### Reading passage
If you download and install omada package manually, the only difference to the script is that below commands you can paste as non root user where commands requiring root access are run with sudo:
# Set Omada source Tarball url
OMADAURL="https://static.tp-link.com/upload/software/2022/202208/20220822/Omada_SDN_Controller_v5.5.6_Linux_x64.tar.gz" && echo "URL set: ${OMADAURL}"
# Set vars from url
OMADATARGZ=$(echo "${OMADAURL}" | awk '{split($0,a,"/"); print a[9]}') && echo "Omada installer filename set: ${OMADATARGZ}"
MYINSTALLERFOLDER=$(echo "${OMADATARGZ}" | sed 's/\.tar\.gz//') && echo "Omada install folder set: ${MYINSTALLERFOLDER}"

### What the exercise asks
Quote the Omada install instructions and commands in full, character for character.

### Excerpted data

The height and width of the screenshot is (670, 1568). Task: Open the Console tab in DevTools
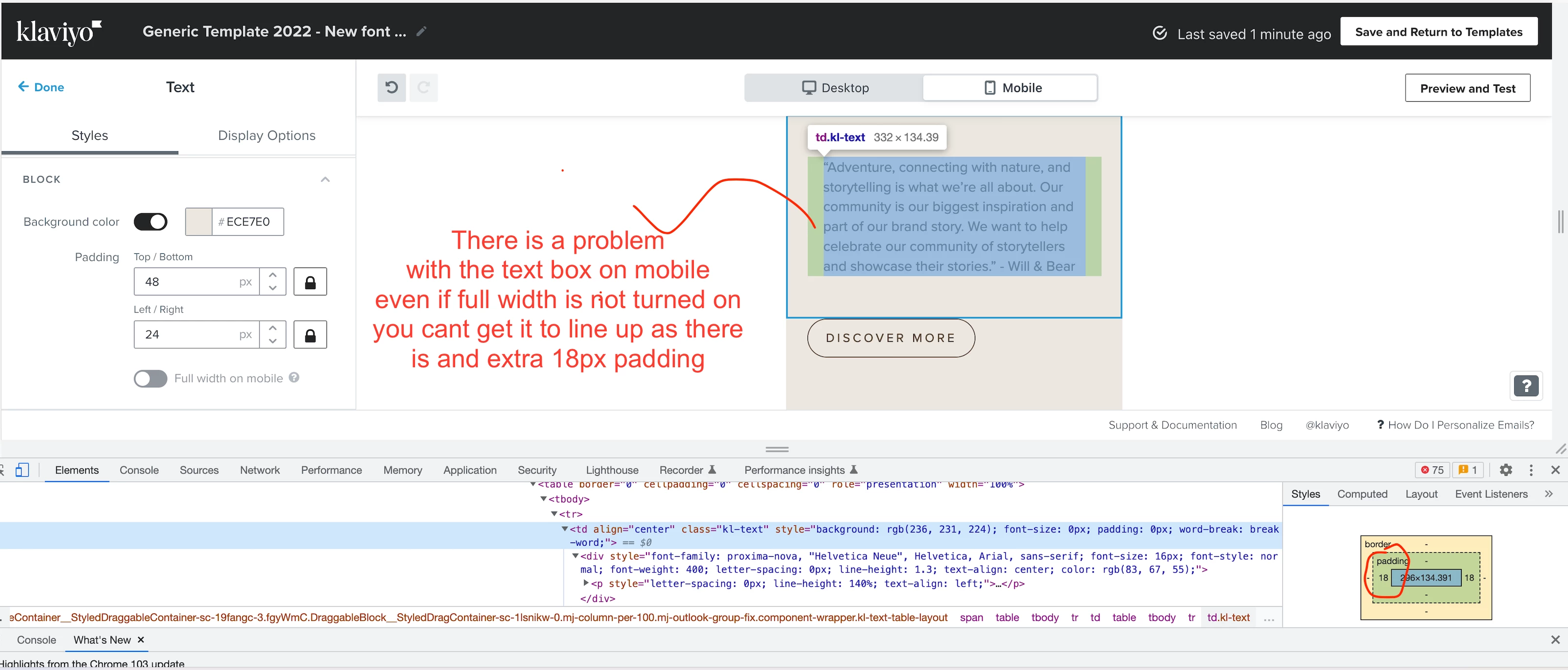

...

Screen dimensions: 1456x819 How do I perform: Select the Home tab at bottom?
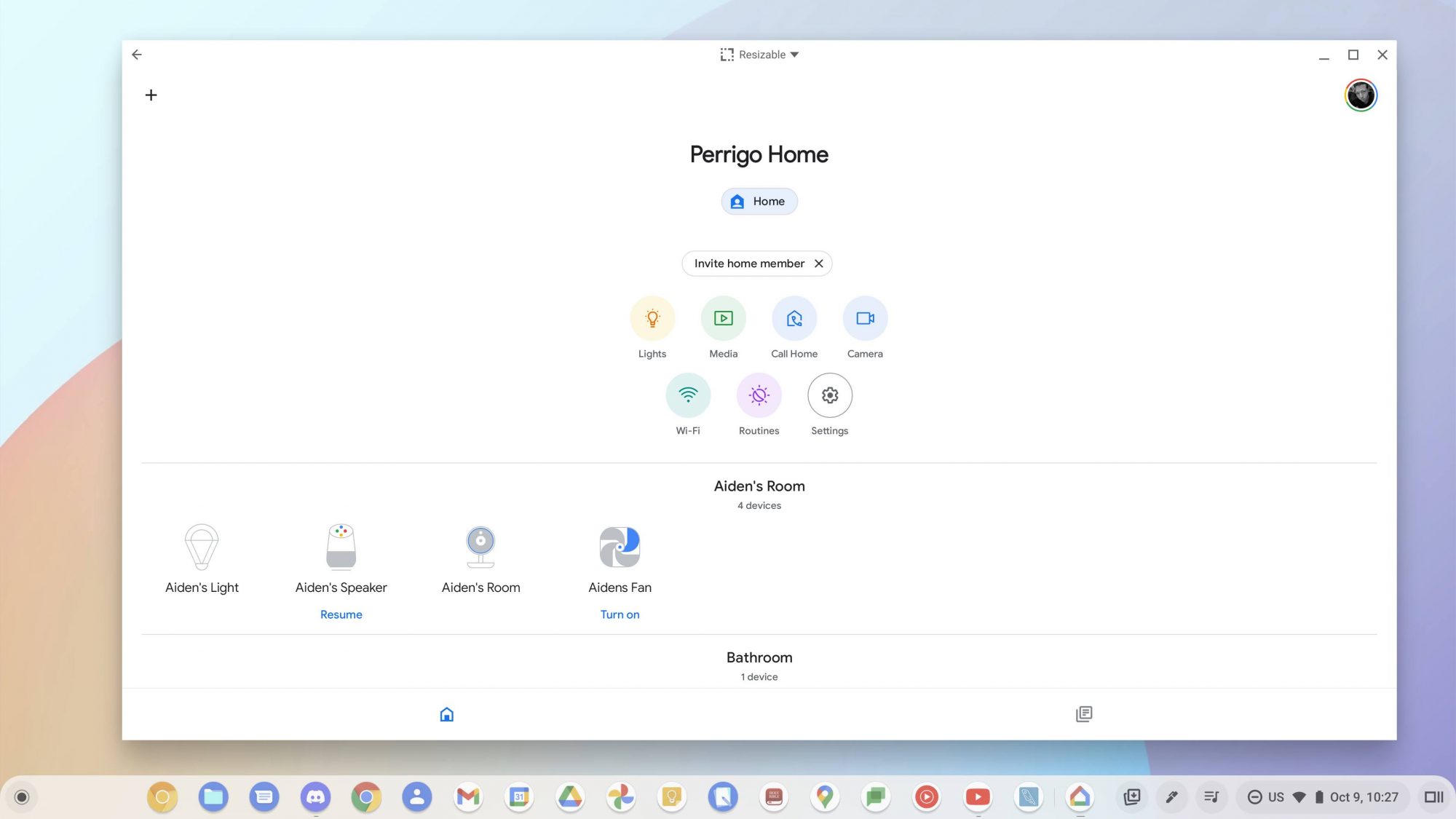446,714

### Complete answer
If you download and install omada package manually, the only difference to the script is that below commands you can paste as non root user where commands requiring root access are run with sudo:
# Set Omada source Tarball url
OMADAURL="https://static.tp-link.com/upload/software/2022/202208/20220822/Omada_SDN_Controller_v5.5.6_Linux_x64.tar.gz" && echo "URL set: ${OMADAURL}"
# Set vars from url
OMADATARGZ=$(echo "${OMADAURL}" | awk '{split($0,a,"/"); print a[9]}') && echo "Omada installer filename set: ${OMADATARGZ}"
MYINSTALLERFOLDER=$(echo "${OMADATARGZ}" | sed 's/\.tar\.gz//') && echo "Omada install folder set: ${MYINSTALLERFOLDER}"